What is expected: Locate every line below that contains the word "input" and copy it.

[Data extracted from a collection]
-*-

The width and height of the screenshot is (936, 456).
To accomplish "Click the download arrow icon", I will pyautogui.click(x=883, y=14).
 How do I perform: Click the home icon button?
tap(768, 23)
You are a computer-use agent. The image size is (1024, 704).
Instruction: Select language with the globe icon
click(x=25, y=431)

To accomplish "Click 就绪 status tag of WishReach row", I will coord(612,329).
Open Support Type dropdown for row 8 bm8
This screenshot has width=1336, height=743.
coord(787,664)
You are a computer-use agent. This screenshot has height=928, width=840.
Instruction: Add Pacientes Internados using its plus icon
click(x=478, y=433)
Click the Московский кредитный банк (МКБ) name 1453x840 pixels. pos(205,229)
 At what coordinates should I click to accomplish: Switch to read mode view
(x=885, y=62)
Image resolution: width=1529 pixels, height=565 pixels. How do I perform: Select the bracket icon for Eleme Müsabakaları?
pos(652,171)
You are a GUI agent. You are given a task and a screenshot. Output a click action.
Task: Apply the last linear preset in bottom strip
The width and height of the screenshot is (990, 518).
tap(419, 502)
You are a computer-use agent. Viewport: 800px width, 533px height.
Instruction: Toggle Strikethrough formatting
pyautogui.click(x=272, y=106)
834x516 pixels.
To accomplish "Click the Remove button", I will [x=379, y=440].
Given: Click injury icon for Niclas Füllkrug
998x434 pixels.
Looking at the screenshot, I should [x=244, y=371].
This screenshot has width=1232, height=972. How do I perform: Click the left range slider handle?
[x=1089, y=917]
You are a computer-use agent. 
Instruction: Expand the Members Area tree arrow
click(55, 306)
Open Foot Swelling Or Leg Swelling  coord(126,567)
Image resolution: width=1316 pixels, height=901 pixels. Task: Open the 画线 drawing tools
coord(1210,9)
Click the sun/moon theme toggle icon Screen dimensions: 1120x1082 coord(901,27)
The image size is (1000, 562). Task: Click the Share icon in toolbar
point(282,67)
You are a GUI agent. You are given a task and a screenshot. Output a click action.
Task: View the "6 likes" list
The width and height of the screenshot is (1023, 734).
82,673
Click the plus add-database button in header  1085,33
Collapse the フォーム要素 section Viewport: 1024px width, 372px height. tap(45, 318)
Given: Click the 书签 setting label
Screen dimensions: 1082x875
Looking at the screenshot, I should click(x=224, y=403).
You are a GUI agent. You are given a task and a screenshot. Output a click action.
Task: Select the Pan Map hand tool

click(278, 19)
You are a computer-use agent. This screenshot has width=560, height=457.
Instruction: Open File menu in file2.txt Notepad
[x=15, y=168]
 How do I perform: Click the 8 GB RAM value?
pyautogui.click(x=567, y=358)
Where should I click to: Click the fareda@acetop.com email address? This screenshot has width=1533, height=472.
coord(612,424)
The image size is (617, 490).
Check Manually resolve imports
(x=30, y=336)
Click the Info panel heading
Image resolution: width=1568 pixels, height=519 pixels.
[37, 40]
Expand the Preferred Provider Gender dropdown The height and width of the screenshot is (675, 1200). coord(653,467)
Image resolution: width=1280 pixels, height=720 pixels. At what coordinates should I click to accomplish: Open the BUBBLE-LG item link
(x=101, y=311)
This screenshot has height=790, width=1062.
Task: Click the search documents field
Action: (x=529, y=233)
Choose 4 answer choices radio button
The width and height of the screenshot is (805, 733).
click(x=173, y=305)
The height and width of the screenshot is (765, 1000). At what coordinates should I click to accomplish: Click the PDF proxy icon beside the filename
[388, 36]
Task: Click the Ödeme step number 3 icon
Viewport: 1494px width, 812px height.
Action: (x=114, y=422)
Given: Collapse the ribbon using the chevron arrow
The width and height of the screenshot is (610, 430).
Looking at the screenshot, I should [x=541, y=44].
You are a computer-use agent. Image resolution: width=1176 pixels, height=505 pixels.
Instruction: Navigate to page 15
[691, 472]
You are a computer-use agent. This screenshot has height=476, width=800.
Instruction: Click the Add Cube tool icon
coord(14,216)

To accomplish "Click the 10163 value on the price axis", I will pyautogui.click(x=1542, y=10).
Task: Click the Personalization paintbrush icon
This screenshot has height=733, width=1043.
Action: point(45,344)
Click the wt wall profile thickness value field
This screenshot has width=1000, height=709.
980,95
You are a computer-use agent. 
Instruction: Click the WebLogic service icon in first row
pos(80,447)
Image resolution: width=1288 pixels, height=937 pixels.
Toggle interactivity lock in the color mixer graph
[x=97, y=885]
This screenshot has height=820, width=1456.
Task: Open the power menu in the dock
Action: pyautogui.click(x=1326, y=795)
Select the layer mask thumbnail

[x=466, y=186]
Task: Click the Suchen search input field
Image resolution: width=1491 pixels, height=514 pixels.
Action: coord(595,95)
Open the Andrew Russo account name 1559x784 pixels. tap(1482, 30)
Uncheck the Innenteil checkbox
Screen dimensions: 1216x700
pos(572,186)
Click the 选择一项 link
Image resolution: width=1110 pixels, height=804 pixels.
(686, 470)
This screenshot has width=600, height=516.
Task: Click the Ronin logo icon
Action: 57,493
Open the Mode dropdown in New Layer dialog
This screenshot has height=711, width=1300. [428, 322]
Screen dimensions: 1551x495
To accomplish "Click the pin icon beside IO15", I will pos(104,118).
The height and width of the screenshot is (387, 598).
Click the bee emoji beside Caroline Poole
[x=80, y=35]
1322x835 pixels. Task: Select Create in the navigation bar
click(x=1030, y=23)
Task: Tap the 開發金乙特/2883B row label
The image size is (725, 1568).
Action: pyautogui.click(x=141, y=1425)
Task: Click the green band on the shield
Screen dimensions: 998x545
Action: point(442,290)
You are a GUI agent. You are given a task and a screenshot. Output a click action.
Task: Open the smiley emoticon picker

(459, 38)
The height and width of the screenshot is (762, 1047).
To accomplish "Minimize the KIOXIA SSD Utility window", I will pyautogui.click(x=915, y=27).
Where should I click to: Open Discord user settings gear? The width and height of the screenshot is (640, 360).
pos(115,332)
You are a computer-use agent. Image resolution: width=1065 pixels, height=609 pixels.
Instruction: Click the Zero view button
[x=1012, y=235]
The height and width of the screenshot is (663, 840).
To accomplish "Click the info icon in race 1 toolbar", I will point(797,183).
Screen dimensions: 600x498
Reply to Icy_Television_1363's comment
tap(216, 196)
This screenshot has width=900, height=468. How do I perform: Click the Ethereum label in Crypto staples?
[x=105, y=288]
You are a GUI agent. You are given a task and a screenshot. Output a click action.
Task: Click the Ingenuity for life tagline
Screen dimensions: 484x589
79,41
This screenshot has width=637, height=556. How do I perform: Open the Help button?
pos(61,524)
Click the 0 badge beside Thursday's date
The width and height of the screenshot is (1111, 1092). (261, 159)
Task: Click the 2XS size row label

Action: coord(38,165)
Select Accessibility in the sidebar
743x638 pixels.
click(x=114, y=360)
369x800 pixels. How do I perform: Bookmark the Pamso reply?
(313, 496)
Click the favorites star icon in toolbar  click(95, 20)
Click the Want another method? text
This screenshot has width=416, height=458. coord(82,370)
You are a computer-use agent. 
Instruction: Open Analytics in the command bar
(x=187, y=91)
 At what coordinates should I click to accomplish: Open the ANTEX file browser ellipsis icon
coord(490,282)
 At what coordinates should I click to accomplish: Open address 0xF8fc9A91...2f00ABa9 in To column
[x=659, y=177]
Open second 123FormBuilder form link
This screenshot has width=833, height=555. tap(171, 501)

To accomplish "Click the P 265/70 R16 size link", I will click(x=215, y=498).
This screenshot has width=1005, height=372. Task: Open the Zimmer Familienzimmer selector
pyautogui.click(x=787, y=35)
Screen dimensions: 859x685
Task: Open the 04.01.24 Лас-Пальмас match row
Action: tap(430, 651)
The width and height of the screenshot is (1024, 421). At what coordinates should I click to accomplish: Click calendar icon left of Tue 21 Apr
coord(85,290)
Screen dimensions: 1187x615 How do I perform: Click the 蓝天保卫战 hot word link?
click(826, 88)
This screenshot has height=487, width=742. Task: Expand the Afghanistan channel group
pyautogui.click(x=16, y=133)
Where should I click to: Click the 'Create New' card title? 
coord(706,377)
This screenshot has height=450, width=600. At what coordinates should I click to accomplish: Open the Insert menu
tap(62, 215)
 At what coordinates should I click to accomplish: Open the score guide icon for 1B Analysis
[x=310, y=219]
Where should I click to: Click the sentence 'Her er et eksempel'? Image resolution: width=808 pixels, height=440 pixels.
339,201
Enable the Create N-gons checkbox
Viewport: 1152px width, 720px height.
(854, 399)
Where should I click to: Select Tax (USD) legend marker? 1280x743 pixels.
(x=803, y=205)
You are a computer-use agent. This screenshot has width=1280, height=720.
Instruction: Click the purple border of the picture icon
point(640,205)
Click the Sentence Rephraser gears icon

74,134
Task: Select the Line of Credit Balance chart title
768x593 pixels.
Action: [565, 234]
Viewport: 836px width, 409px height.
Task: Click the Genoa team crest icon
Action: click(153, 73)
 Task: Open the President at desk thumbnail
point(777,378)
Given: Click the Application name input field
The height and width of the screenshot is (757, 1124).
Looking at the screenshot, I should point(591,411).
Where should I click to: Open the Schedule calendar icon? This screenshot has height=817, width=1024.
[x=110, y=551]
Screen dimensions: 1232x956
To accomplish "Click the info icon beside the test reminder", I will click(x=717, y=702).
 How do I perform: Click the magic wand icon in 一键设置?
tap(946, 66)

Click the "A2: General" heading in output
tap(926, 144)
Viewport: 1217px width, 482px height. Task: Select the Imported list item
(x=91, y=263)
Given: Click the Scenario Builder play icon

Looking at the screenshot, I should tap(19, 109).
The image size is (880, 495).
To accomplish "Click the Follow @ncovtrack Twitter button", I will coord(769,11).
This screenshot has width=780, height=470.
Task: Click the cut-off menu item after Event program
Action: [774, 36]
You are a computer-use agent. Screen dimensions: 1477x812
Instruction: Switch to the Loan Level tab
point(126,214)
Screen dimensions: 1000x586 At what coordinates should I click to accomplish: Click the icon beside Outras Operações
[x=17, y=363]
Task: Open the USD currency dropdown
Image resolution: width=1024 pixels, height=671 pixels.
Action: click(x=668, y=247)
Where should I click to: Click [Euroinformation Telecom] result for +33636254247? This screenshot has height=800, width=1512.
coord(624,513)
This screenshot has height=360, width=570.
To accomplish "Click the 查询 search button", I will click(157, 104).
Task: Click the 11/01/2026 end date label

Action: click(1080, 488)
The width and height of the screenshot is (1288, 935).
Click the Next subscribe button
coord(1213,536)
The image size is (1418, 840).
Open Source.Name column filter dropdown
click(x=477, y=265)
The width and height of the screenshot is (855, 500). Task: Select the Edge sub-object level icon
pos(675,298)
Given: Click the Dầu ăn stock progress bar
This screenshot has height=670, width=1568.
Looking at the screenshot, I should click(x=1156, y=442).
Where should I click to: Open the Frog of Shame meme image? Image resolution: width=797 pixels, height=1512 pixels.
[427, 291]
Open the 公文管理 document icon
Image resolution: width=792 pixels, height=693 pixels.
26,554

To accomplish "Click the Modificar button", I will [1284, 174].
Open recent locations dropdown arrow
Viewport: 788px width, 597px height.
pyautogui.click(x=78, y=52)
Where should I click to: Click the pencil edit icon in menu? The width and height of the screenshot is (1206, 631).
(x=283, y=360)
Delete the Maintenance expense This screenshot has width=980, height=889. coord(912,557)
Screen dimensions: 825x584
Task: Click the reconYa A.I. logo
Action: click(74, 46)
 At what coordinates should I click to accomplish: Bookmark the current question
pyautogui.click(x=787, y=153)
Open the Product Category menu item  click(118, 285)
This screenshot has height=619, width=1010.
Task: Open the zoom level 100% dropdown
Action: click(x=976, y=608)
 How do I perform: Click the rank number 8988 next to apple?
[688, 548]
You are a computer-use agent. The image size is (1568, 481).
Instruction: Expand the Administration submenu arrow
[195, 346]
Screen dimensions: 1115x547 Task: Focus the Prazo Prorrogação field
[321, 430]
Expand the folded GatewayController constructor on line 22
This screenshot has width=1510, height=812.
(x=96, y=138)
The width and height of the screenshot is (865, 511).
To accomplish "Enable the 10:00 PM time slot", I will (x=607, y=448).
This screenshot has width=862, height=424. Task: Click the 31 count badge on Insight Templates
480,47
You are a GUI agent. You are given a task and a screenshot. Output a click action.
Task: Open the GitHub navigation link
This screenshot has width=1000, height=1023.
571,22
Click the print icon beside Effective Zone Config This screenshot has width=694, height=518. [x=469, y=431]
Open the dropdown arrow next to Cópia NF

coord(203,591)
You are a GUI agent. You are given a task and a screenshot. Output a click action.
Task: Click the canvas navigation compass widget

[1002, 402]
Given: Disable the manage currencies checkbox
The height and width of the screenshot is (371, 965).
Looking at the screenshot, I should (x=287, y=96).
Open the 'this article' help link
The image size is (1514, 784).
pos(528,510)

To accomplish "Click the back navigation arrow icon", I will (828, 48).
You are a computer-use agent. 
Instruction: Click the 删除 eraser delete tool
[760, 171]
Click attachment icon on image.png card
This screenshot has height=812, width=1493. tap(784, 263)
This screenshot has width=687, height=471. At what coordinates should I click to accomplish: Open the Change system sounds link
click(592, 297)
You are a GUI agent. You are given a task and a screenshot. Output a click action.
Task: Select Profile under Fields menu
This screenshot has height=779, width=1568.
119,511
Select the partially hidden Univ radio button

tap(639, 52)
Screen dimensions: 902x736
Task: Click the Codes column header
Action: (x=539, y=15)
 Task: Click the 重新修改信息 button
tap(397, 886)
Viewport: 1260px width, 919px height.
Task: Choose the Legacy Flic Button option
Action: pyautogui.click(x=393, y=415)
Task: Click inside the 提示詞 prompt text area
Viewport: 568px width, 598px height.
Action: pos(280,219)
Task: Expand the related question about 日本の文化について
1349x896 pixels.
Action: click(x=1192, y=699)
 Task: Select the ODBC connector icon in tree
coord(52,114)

-*-

Answer area:
Task: Click the Suchen search input field
Given: Click the Application name input field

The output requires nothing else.